** start of Supplied data **

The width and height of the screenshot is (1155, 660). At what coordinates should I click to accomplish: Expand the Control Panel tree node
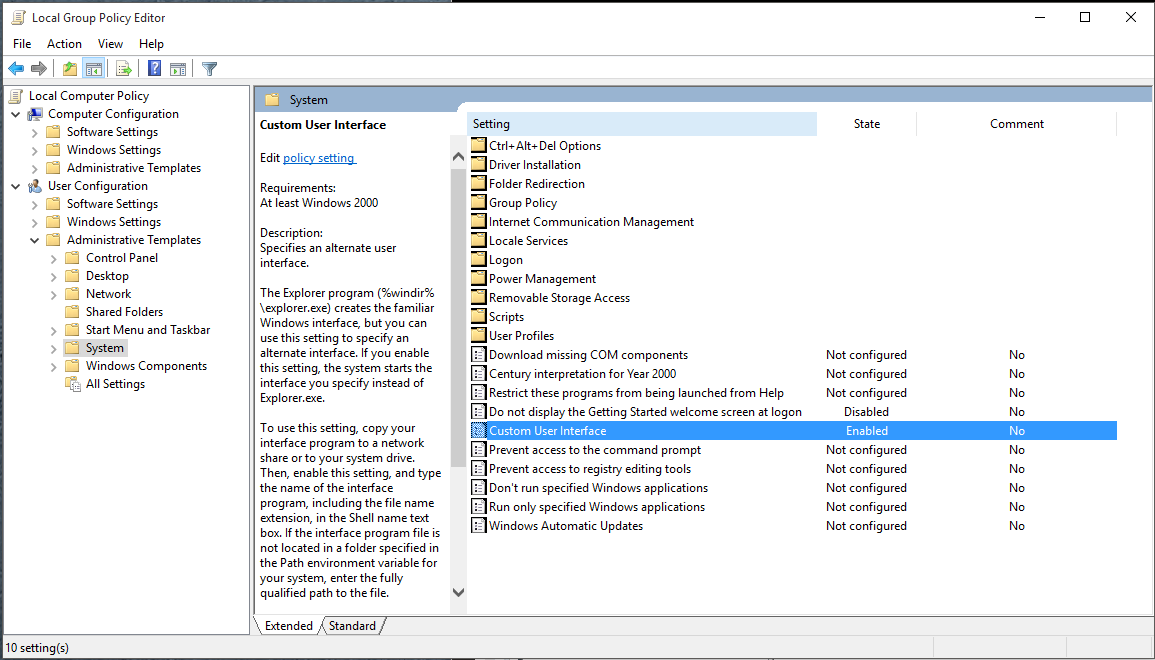point(54,258)
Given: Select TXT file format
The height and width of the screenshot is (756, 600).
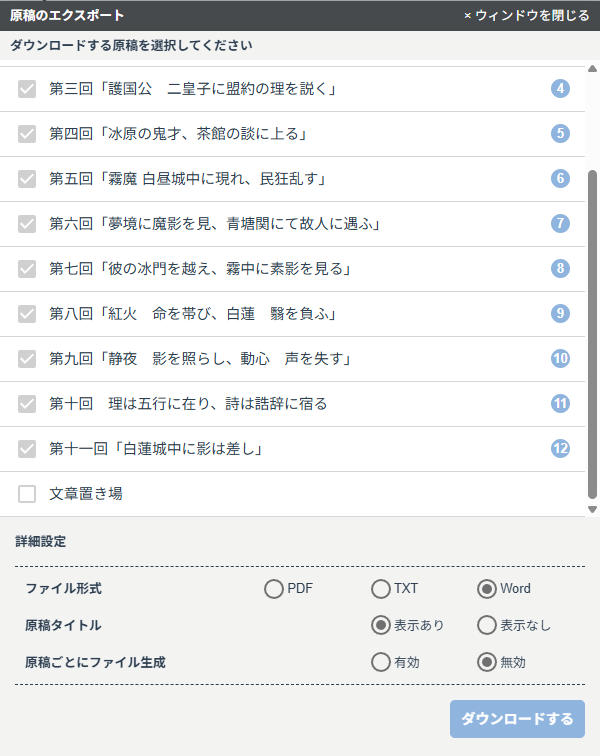Looking at the screenshot, I should pos(380,589).
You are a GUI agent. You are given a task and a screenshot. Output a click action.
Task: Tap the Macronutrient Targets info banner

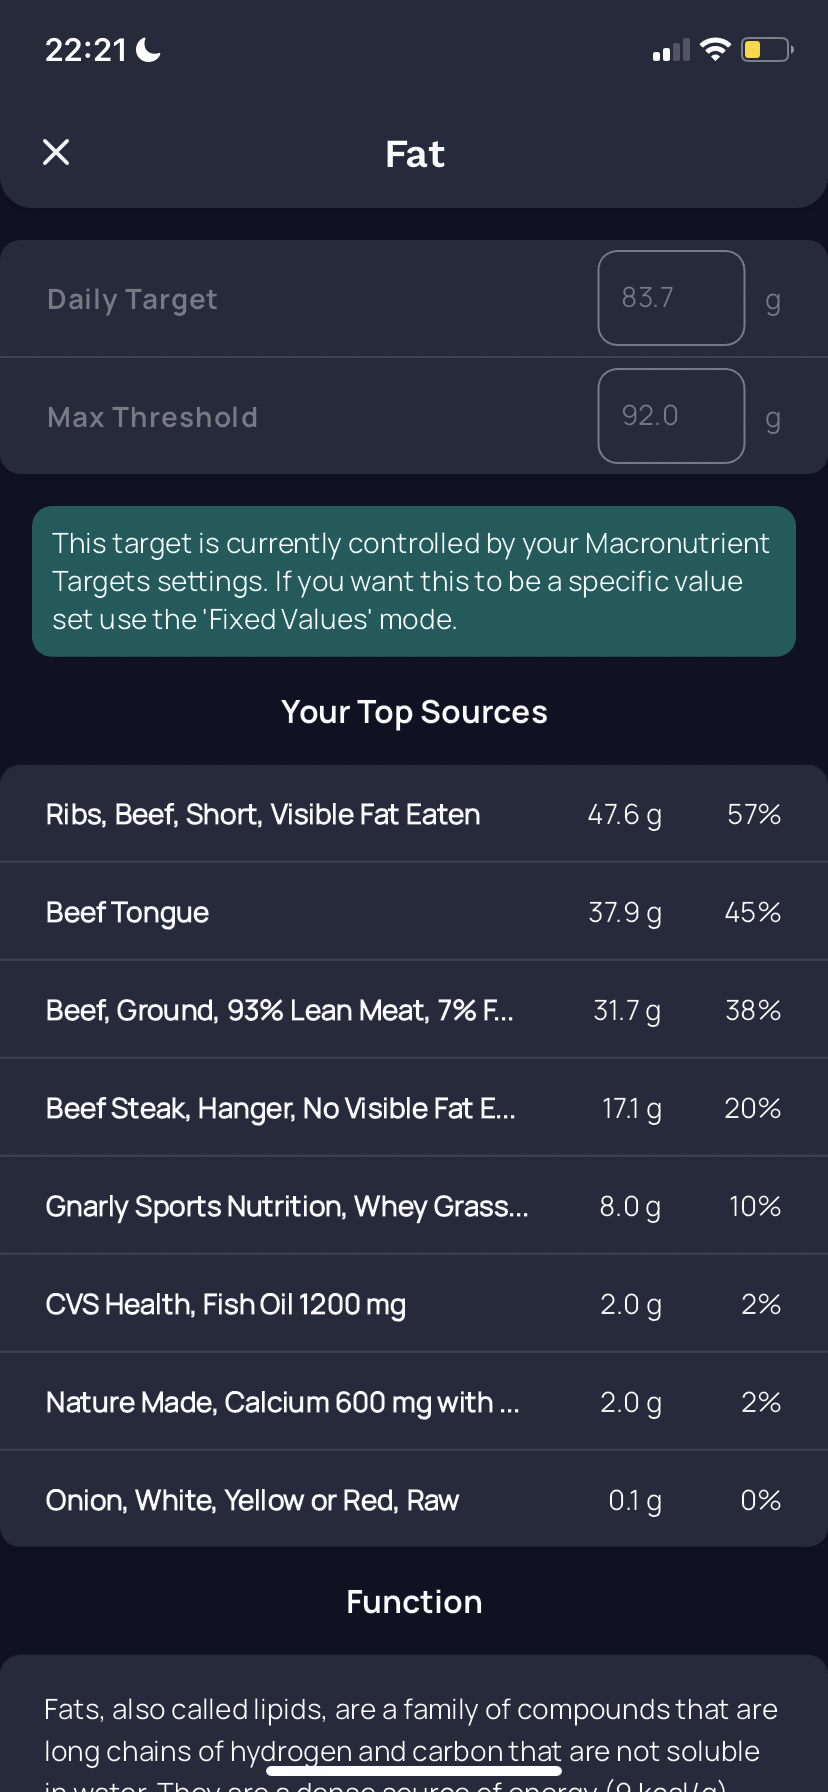coord(414,581)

** end of Supplied data **

* [Task objective]: Rewrite all the items above with "click" changed to "press" wherever it occurs, keeping everything else the same. Leave out the pictures.

* [Answer to the exercise]:
The width and height of the screenshot is (1155, 660). At what coordinates should I press to accomplish: Expand the Control Panel tree node
point(54,258)
Given: Select TXT file format
The height and width of the screenshot is (756, 600).
Looking at the screenshot, I should pos(380,589).
You are a GUI agent. You are given a task and a screenshot. Output a press action.
Task: Tap the Macronutrient Targets info banner

coord(414,581)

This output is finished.